- Born: 29 May 1931 Mornimont, Jemeppe-sur-Sambre, Belgium
- Died: 20 July 2024 (aged 93) Namur, Belgium
- Occupations: Athlete, civil servant, journalist
- Employer(s): Belgian Ministry of Finance, l'avenir newspaper
- Organization: Entente Sportive Jambes
- Known for: Ultra-distance race walking, three time winner of Paris-Colmar
- Children: 3

= Robert Rinchard =

Belgian race walker (1931–2024)

Robert Rinchard (29 May 1931 – 20 July 2024) was a Belgian race walker who excelled over long, and ultra long distances. He won the Paris-Strasburg ultra long-distance race three times, in 1973, 1974 and 1976, after which he retired from competitive sport.
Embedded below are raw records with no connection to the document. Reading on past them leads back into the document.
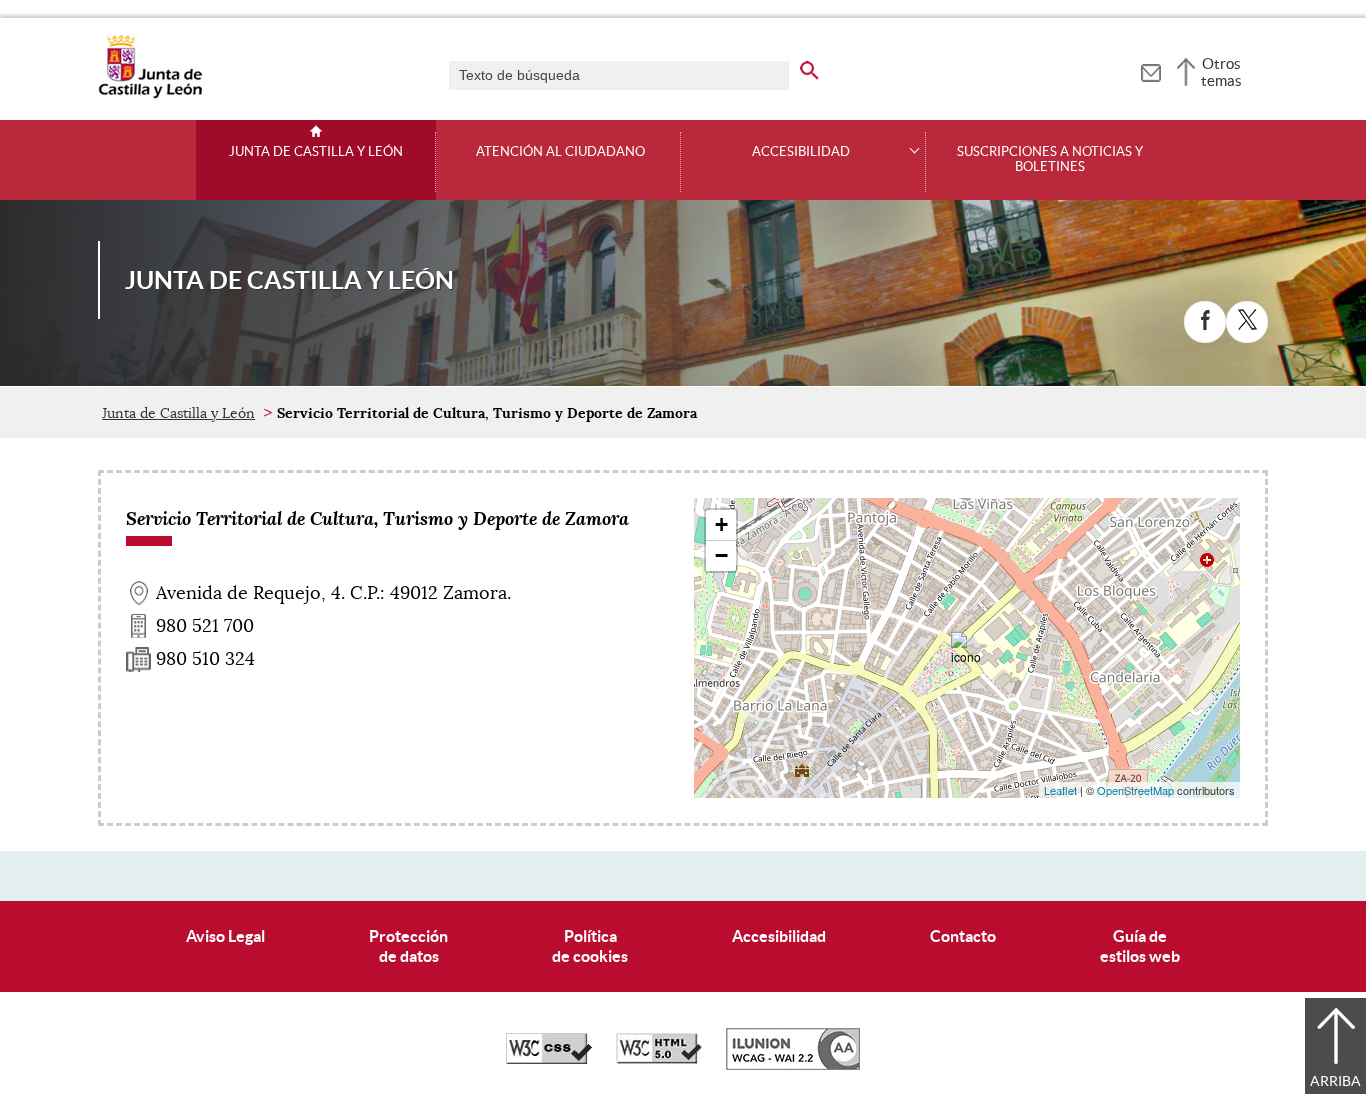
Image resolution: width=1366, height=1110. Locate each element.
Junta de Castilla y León (316, 152)
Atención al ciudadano (560, 152)
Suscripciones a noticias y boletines (1050, 159)
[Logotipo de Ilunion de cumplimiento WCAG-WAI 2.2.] (793, 1065)
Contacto (963, 936)
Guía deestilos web (1140, 945)
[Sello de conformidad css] (549, 1059)
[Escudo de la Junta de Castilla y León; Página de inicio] (150, 94)
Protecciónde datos (408, 945)
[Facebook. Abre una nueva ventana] (1205, 322)
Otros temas (1221, 72)
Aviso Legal (225, 936)
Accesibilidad (779, 936)
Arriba (1335, 1081)
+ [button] (721, 524)
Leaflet (1060, 790)
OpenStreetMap (1135, 790)
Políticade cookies (590, 945)
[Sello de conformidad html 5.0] (659, 1059)
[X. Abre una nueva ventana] (1247, 322)
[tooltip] (1150, 70)
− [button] (721, 555)
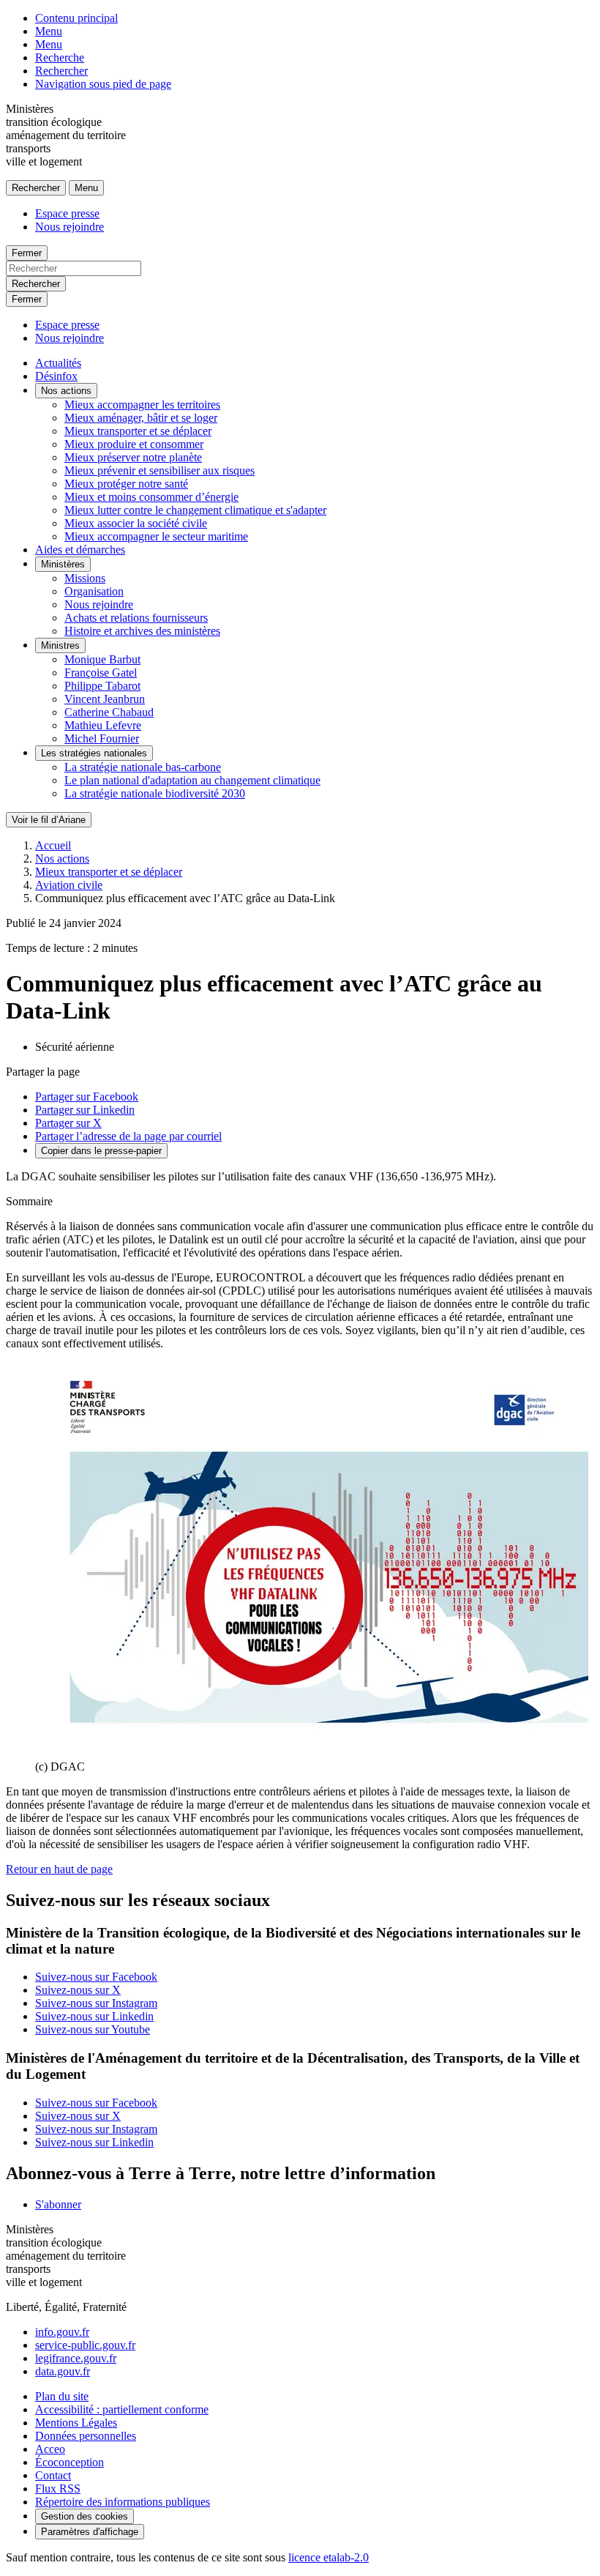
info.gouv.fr (62, 2332)
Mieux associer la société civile (135, 523)
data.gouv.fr (62, 2371)
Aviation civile (68, 885)
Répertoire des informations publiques (122, 2501)
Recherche (59, 57)
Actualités (58, 363)
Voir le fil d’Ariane (49, 819)
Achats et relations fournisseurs (136, 617)
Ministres (60, 645)
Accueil (53, 845)
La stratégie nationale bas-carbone (142, 767)
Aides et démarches (80, 549)
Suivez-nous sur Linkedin (94, 2016)
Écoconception (69, 2462)
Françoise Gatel (100, 672)
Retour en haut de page (59, 1869)
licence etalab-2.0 (328, 2557)
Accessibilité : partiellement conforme (122, 2409)
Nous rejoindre (69, 226)
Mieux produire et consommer (133, 444)
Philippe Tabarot (102, 686)
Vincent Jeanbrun (104, 699)
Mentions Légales (76, 2422)
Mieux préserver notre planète (133, 457)
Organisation (94, 591)
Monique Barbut (102, 659)
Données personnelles (85, 2436)
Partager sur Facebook (86, 1096)
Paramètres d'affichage (89, 2531)
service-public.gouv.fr (85, 2345)
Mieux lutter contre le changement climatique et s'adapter (195, 510)
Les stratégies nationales (94, 753)
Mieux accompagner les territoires (142, 404)
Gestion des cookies (84, 2516)
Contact (53, 2475)
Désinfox (56, 376)
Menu (48, 31)
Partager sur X (68, 1123)
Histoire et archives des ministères (142, 631)
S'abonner (58, 2204)
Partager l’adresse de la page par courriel (128, 1136)
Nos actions (66, 390)
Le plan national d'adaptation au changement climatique (192, 780)
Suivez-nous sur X (78, 1990)
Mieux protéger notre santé (126, 483)
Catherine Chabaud (109, 712)
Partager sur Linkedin (85, 1109)
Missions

Rinchard died in Namur on 20 July 2024, at the age of 93.

== Race walking career ==
In the 1950s Rinchard became a journalist covering local news, and especially sports in his home region of Namur. By the 1960s he had become a champion race walker. Rinchard was the Belgian champion of the 20 km race walk in 1963, 1968 and 1969. He was the Belgian champion of the 50 km race walk in 1966, 1969 and 1971. In 1972 he became the Belgian champion in the 100 kilometer race walk.

At the 1969 European Athletics Championships in Athens, he finished 19th in the 20 km walk and 13th in the Men's 50 kilometres walk.

Later, he focused on ultra-long distances. He won the Paris-Colmar three times, in 1973 (493 km), 1974 (523 km) and 1976 (533 km). In 1976, he set a record hourly average of 7.709 km.

In 1974 he set a personal best for the 200 km race walk at 21 hours, 56 minutes and 39 seconds during the Les 28 heures de Roubaix. It is the 28th fastest time for this distance. He would win the Les 28 heures de Roubaix in both 1974 and 1975, covering 255 km and 239 km respectively.

In 1974 he received the Sports Merit of the province of Namur.

In 1975, he won the first edition of the 24-hour walking race in Château-Thierry, a qualifier for the Strasbourg-Paris race walk. He walked 205 km over 24 hours, 6 minutes and 38 seconds.

After winning his third Paris-Colmar in 1976, Rinchard quit competition, later becoming a civil servant at the Belgian Ministry of Finance.